Install the Cordova plugins:

Then install Lawncipher:

bower install lawncipher

Once we have installed Lawncipher (and the plugins mentioned above) and that we have imported Lawncipher into our application:

//Initialize the file system
window.plugins.nodefs.init(function(err){
    if (err){
        console.error('Error while initializing the file system: ' + err);
        return;
    }

    var fs = window.plugins.nodefs(window._fs);

    //Try to use MiniSodium, fallback to libsodium.js
    Lawncipher.init('?minisodium?');

    //Optional call. If you have installed cordova-plugin-scrypt. Redundant if MiniSodium is available
    Lawncipher.useCordovaPluginScrypt();

    var db = new Lawncipher.db('path/to/my/db', fs);

    db.openWithPassword('strongPasswordWow', function(err){
        if (err){
            if (err == 'INVALID_ROOTKEY'){
                //Invalid password
            }
            return;
        }

        //Do things with the database
    });
});

Example queries (and their SQL counterpart)

Lawncipher Retrieving a document by its ID (here, 'abc')
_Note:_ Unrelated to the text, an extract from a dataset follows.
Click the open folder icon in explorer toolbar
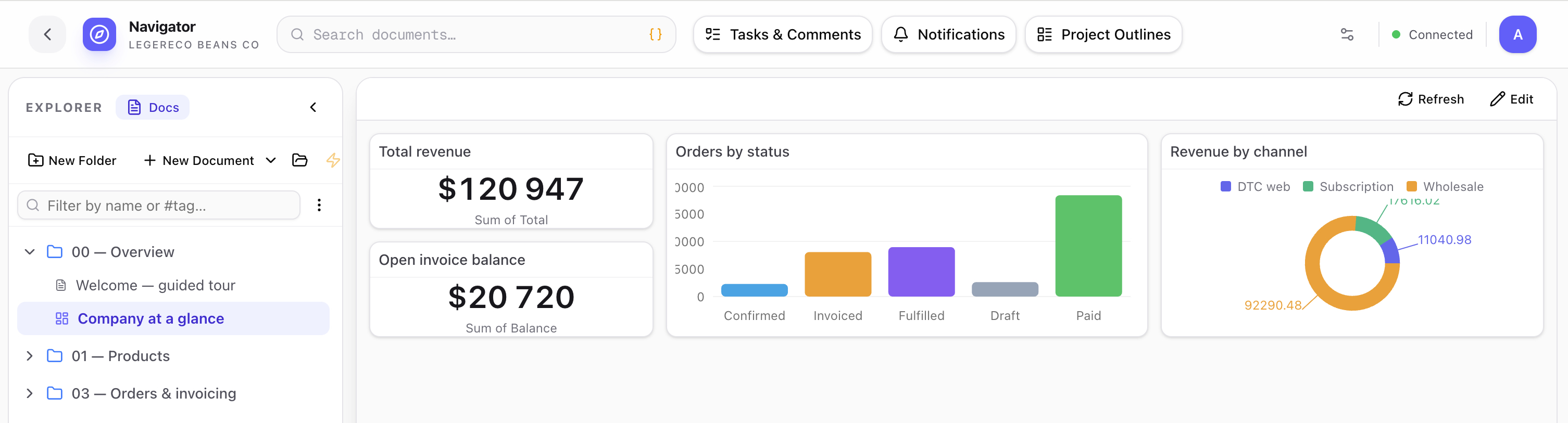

Collection.find('abc', callbackFunction)

Lawncipher

Collection.find({firstName: 'Steve', lastName: 'Jobs'}, callback)

SQL

SELECT * FROM tableName WHERE firstName = 'Steve' AND lastName = 'Jobs'

Lawncipher

Collection.find({firstName: 'Steve', $not: {lastName: 'Jobs'}}, callback)

SQL

SELECT * FROM tableName WHERE firstName = 'Steve' AND lastName <> 'Jobs'

Lawncipher

Collection.find({$or: [{firstName: 'Steve'}, {lastName: 'Jobs'}]}, callback)

SQL

SELECT * FROM tableName WHERE firstName = 'Steve' OR lastName = 'Jobs'  

Lawncipher

Collection.find({firstName: 'Steve', $or: [{lastName: 'Wozniak'}, {lastName: 'Jobs'}])

SQL

SELECT * FROM tableName WHERE firstName = 'Steve' AND (lastName = 'Wozniak' OR lastName = 'Jobs')

Lawncipher

Collection.find({firstName: 'Steve', $sort: {lastName: 'asc'}, $skip: 100}, callback, 100)

SQL

SELECT * FROM tableName WHERE firstName = 'Steve' ORDER BY lastName ASC LIMIT 100 OFFSET 100

(get the 101-200 guys who are called Steve, ordered alphabetically by lastName)

Testing

Here is how you can run unit tests in the compatible runtimes

Node.js

Go to the directory where the Lawncipher library is located, and run

npm test

Cordova/Phonegap

A small test app has been built for that purpose.

API

The Lawncipher API is documented here.

Internals and file formats

The Lawncipher interals and file formats are documented here.

License

Lawncipher is licensed under the terms of the MIT license.